Stored data
^^^^

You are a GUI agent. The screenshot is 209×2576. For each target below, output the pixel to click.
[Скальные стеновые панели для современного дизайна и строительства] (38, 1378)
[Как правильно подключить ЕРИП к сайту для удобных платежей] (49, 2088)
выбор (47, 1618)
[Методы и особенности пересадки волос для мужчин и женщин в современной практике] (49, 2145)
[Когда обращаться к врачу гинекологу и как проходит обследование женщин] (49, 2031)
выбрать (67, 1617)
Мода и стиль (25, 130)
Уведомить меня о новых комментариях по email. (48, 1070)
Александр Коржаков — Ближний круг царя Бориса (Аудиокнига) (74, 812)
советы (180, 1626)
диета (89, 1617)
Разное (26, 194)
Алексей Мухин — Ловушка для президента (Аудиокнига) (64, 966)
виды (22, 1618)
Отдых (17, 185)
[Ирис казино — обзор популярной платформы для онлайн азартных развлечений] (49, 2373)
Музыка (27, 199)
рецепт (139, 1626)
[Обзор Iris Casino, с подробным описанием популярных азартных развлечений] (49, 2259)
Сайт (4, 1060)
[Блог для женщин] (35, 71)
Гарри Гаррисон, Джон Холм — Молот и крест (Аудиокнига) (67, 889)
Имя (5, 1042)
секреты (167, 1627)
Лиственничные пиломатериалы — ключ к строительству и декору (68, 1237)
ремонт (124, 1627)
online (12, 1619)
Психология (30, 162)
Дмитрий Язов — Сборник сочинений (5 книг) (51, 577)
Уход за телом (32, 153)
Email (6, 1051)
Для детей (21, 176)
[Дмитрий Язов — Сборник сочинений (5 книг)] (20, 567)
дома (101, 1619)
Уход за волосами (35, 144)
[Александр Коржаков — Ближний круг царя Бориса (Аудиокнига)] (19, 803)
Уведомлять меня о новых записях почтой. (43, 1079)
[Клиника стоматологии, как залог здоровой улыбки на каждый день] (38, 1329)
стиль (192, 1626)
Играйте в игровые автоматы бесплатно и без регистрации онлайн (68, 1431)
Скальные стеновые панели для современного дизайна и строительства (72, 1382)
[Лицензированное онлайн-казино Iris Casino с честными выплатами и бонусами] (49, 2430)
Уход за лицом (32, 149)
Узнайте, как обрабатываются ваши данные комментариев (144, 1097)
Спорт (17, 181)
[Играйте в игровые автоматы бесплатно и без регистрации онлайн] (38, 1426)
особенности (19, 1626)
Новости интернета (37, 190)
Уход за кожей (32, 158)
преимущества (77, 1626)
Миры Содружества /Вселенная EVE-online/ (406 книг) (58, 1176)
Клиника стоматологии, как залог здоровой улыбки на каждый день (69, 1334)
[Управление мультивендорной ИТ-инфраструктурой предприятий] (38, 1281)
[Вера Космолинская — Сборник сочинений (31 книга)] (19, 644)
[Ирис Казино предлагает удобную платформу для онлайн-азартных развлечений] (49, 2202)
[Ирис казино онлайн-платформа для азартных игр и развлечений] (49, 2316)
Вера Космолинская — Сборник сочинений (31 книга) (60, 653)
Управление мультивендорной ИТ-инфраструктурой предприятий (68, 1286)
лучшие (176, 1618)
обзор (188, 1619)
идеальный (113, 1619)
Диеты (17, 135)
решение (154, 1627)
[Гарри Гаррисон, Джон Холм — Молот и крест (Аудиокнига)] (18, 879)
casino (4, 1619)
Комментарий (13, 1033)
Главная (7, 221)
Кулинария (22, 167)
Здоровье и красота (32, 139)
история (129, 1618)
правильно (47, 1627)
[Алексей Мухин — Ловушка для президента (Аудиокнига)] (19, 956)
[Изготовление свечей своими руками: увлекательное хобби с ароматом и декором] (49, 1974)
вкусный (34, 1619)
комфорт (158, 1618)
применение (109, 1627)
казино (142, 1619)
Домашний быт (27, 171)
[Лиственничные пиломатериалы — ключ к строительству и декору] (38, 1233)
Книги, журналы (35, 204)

^^^^

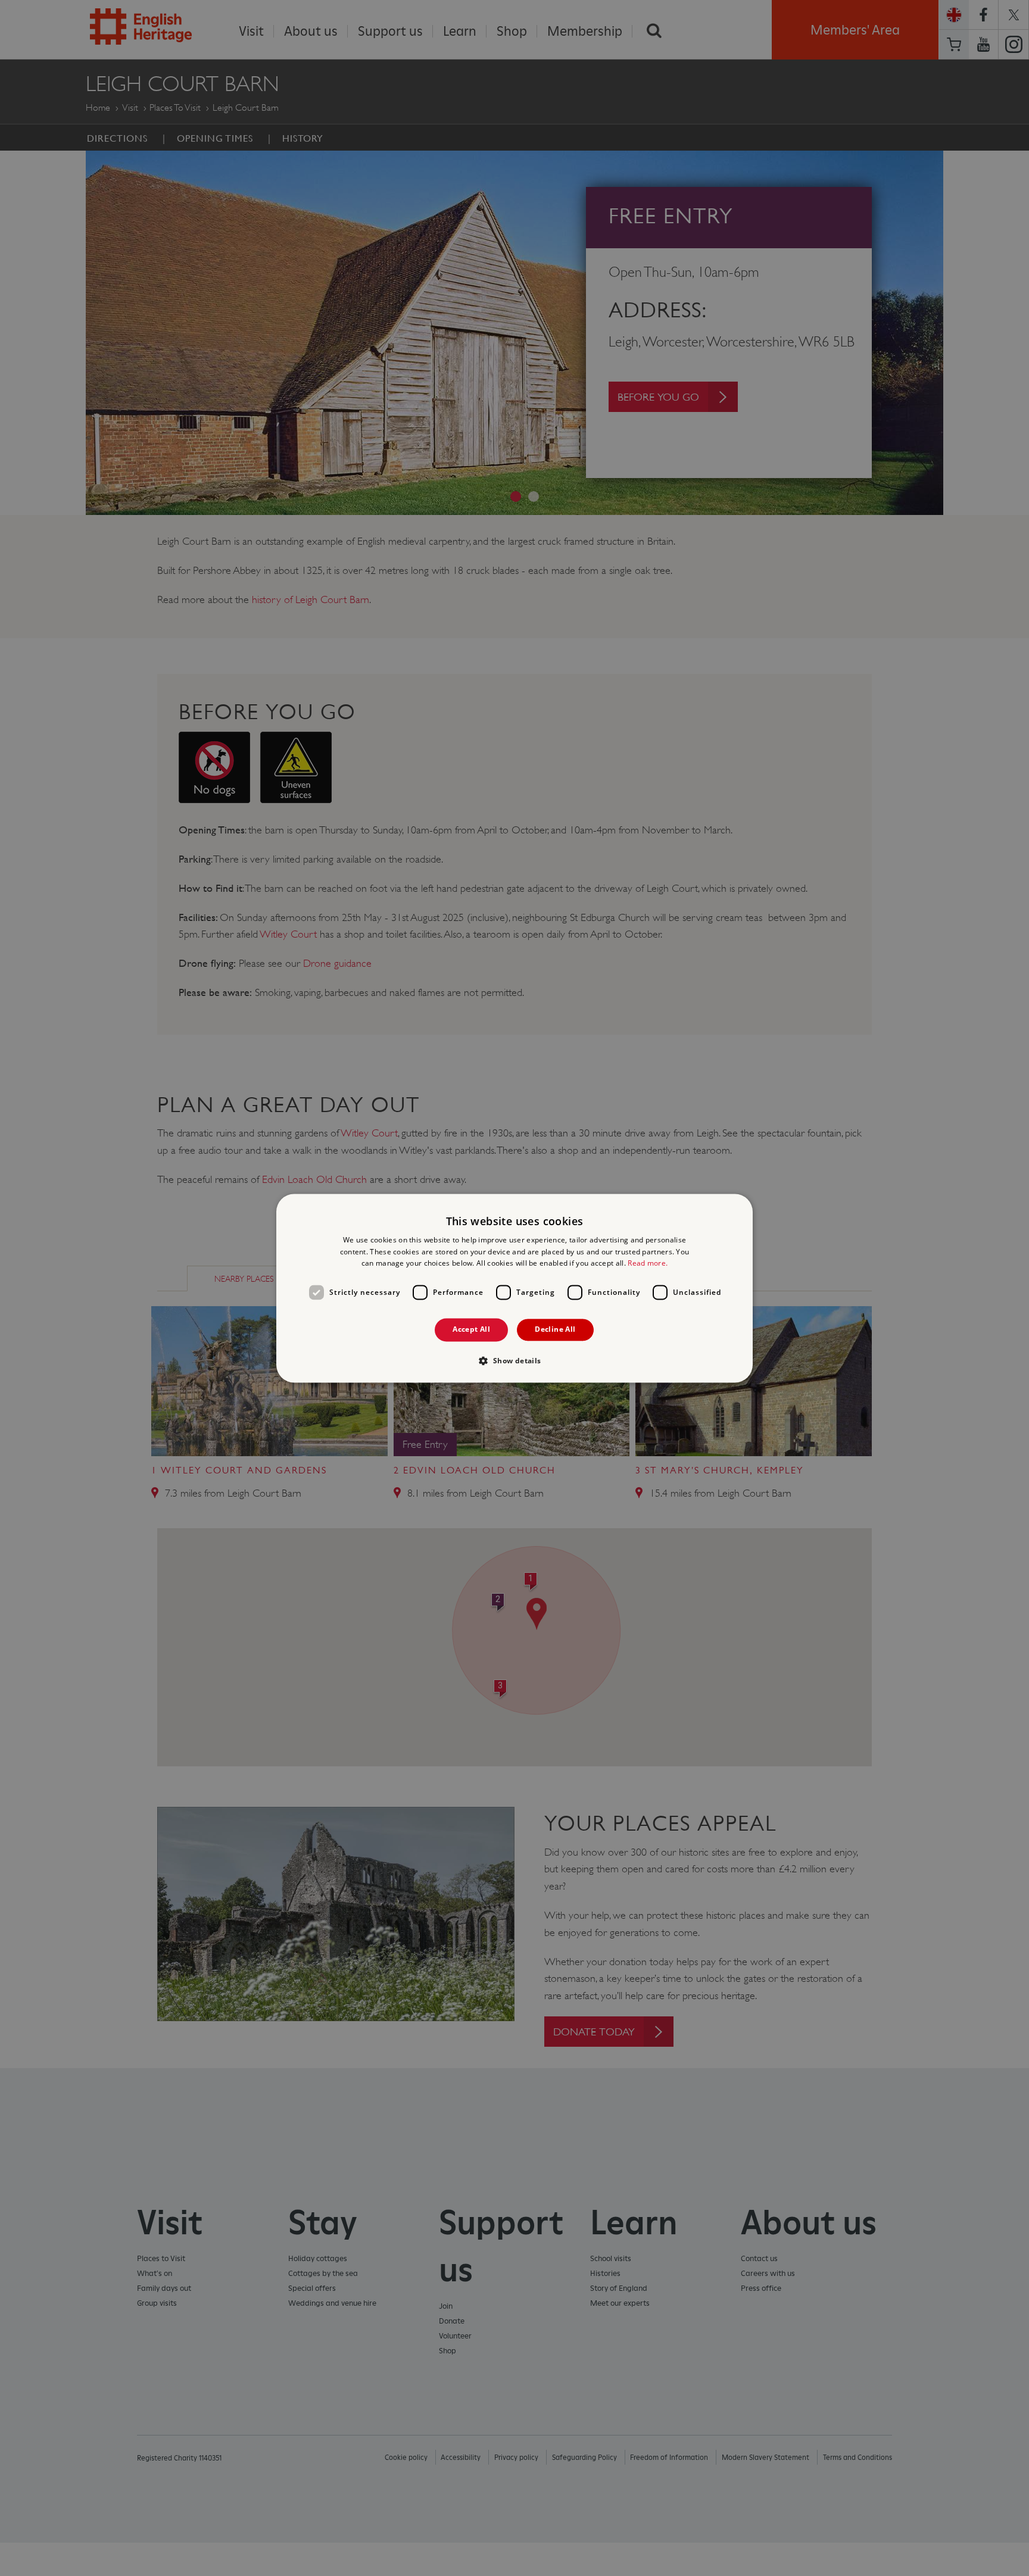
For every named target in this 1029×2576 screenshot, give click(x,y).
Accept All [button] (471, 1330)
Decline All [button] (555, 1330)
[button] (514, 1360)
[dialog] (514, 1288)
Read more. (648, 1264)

^^^^

WHAT YOU ARE ASKED TO DO
The lines needed are those in the data above that hold the string "Лиственничные"; copy each of them.

SOLUTION
Лиственничные пиломатериалы — ключ к строительству и декору (68, 1237)
[Лиственничные пиломатериалы — ключ к строительству и декору] (38, 1233)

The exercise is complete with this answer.